Arşı taşıyanlar ve onun etrafında Rablerini hamd ile tesbih edenler, ona iman edenler, müminler için de mağfiret dilerler:-Rabbimiz, rahmet ve ilmin her şeyi kuşatmıştır. Tevbe eden ve yoluna uyanları bağışla ve onları cehennem ateşinden koru!
Arş'ı taşıyan ve onun etrafında bulunan melekler Rablerini hamd ile tesbih eder, Ona iman eder ve mü'minlerin bağışlanmaları için dua ederler. “Rabbimiz, Senin rahmetin de, ilmin de herşeyi kuşatmıştır. Tevbe edip Senin yolunu izleyenleri bağışla ve Cehennem azabından koru.

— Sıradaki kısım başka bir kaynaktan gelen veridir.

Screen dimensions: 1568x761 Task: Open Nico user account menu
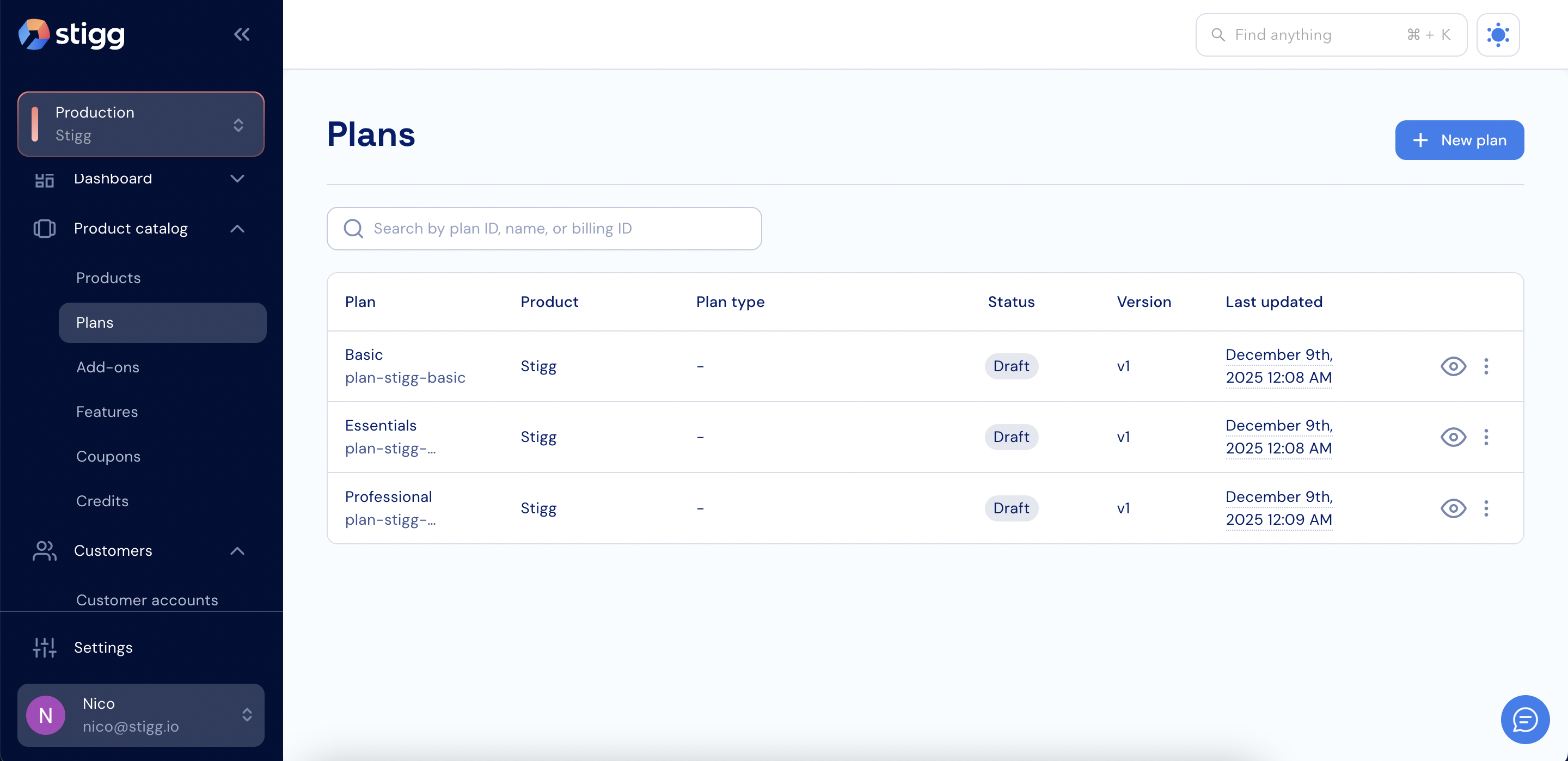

Arşı yüklenip taşıyanlar ve onun çevresindeki şuurlular Rablerinin hamdi ile tespih ederler ve ona inanırlar. İman sahipleri için de şöyle af dilerler: "Rabbimiz! Sen her şeyi rahmet ve ilim halinde kuşattın. Tövbe edip senin yoluna uymuş olanları bağışla. Ve onları cehennem azabından koru!"
anlar kim götürürler 'arşı ya'nį anlar dörtdür birinüñ ŧopuġından ayaġı altına degin biş yüz yıllıķ yoldur daħı anlar kim yörendürüsindedür ya'nį kerrūbin firişteler tesbįḥ eylerler çalabı’ların ögmeg-ile daħı inanurlar aña daħı yarlıġamaķ dilerler anlara kim įmān getürdiler “iy çalabumuz! ırdün her neseneye raḥmetdın yaña daħı bilmekdin yaña pes yarlıġa anları kim tevbe eylediler daħı uydılar yoluña daħı śaķla anları ŧamu 'aźābından.”
Ol melā’ikeler ki ‘arşı götürürler, ‘arş çevresinde olanlar daḫı tesbīḥiderler Tañrıları şükri ile. Daḫı īmān getürürler, daḫı istiġfār iderler mü’minlere. Eydürler: Yā Rabbenā senüñ raḥmetüñle ‘ilmüñ her nesneyemuḥīṭdur. Pes yarlıġa tevbe idenlere günāhlarını ve senüñ yoluña uyanlaradaḫı baġışla, daḫı ḳurtar anları cehennem ‘aẕābından. |
Ərşi daşıyanlar və onun ətrafında olanlar (mələklər) öz Rəbbini həmd-səna ilə təqdis edir, Ona (qəlbən) inanır və mö’minlərin bağışlanmasını diləyərək belə deyirlər: “Ey Rəbbimiz! Sənin rəhmin və elmin hər şeyi ehtiva etmişdir. Artıq tövbə edib Sənin yolunla gedənləri bağışla, onları cəhənnəm əzabından qoru!
Those who bear the Throne, and all who are round about it, hymn the praises of their Lord and believe in Him and ask forgiveness for those who believe (saying): Our Lord! Thou comprehendest all things in mercy and knowledge, therefor forgive those who repent and follow Thy way. Ward of from them the punishment of hell.
Those who sustain(4365) the Throne (of Allah. and those around it Sing Glory and Praise to their Lord; believe in Him; and implore Forgiveness for those who believe: "Our Lord! Thy Reach(4366) is over all things, in Mercy and Knowledge. Forgive, then, those who turn in Repentance, and follow Thy Path; and preserve them from the Penalty of the Blazing Fire!